本发明所述的一种结构稳定的碳化八面体材料HKUST-1-400,可以在300-500℃的氮气氛围下进行制备,获得黑褐色粉末。
本发明所述的一种结构稳定的碳化八面体材料HKUST-1-400具有以下特点:过程简单,经济环保,具有较大的应用前景。
本发明所述的一种结构稳定的碳化八面体材料HKUST-1-400的制备方,其步骤如下:
(1)将置于坩埚中,于马弗炉中煅烧,保持氮气吹扫,以1-3℃/min升至300-500℃,并在该温度下保持3-7h。之后以1-3℃/min降至室温,最后充分研磨,即可得到黑褐色颗粒,即为HKUST-1-400。所制备得到的产品中,铜的含量按质量分数计,一价铜含量为95%,二价铜含量为5%。
该Cu-MOF衍生碳材料催化剂是一种以HKSUT-1作为前驱体得到的。HKSUT-1的制备参见文献:Chui S Y,Lo M F,Charmant J P H,et al.A Chemically FunctionalizableNanoporous Material[Cu3(TMA)2(H2O)3]n[J].Science,283,5405,1148-1150。
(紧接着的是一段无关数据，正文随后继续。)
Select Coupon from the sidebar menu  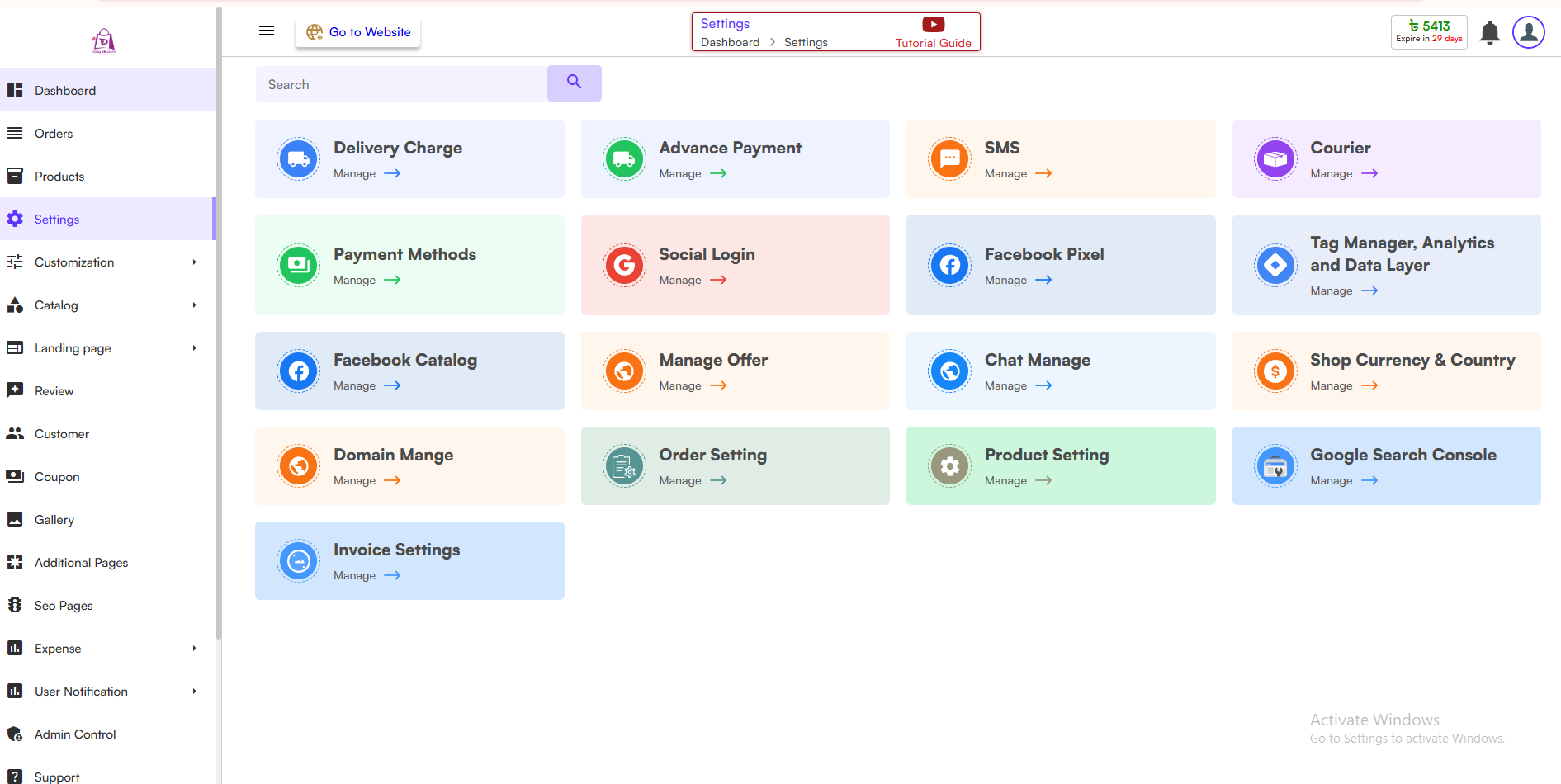click(x=57, y=477)
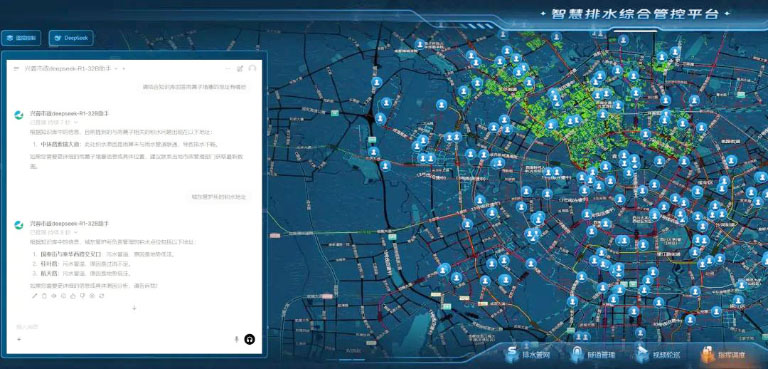The image size is (768, 369).
Task: Regenerate the last assistant response
Action: pyautogui.click(x=101, y=295)

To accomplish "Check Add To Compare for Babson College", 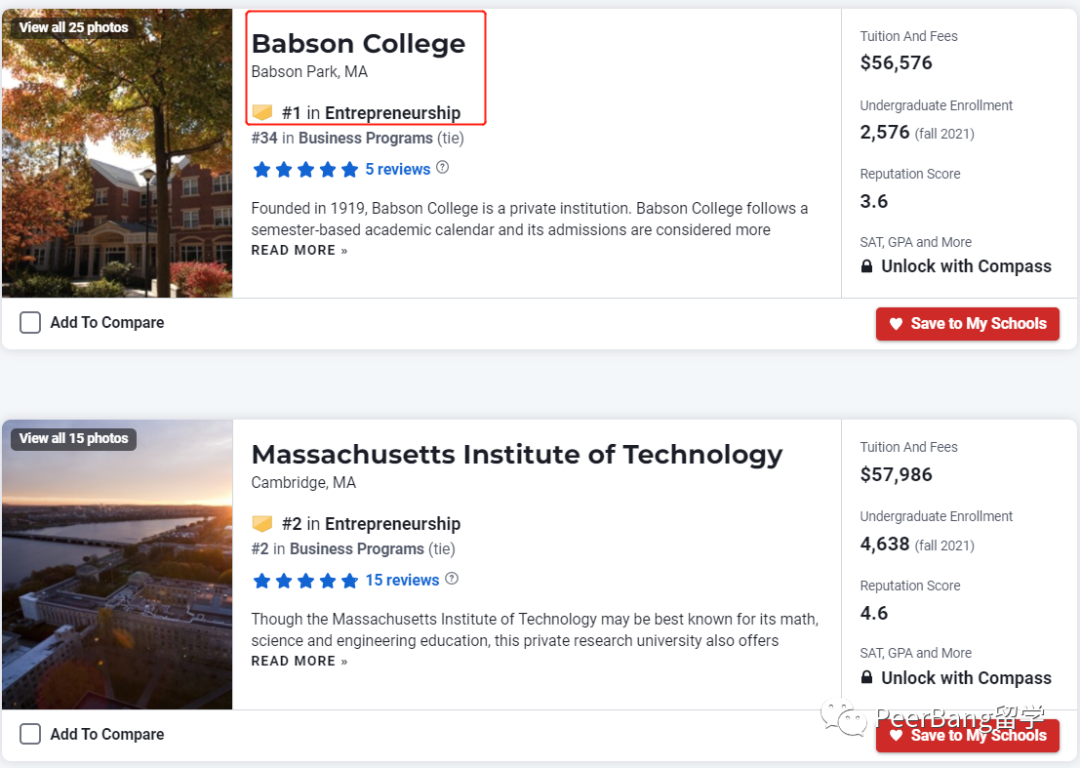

采用本发明的技术方案,经过煅烧后,能够保持其原有的正八面体构形。经过煅烧后,并未出现无定型碳,即组成框架的碳依然保持MOF配体的有机碳。
采用所述的方法制备得到的碳化八面体材料HKUST-1-400作为催化剂在催化借氢反应中的应用。
作为优选方案,将制备得到的碳化八面体材料HKUST-1-400作为催化剂在催化借氢反应中制备苯胺上的应用。
该材料制备方法简便,且制备过程无污染,成本低廉。同时,将该催化剂应用于催化借氢反应,有较高的收率,同时,保持其结构的稳定,并制备了一系列二级胺类产物。采用碳化八面体材料HKUST-1-400作为催化剂参与反应后,能够保持其稳定的结构,催化剂可以进行回收多次重复利用,且催化效果可以得到较好的保持。
附图说明
图1:为实施例1所制得HKUST-1晶体的SEM图。
图2:为实施例1所制得碳化八面体材料HKUST-1-400的SEM图。
图3:为实施例1所制得碳化八面体材料HKUST-1-400的XRD与标准卡片对比图图4:为实施例1所制得碳化八面体材料HKUST-1-400的XPS图。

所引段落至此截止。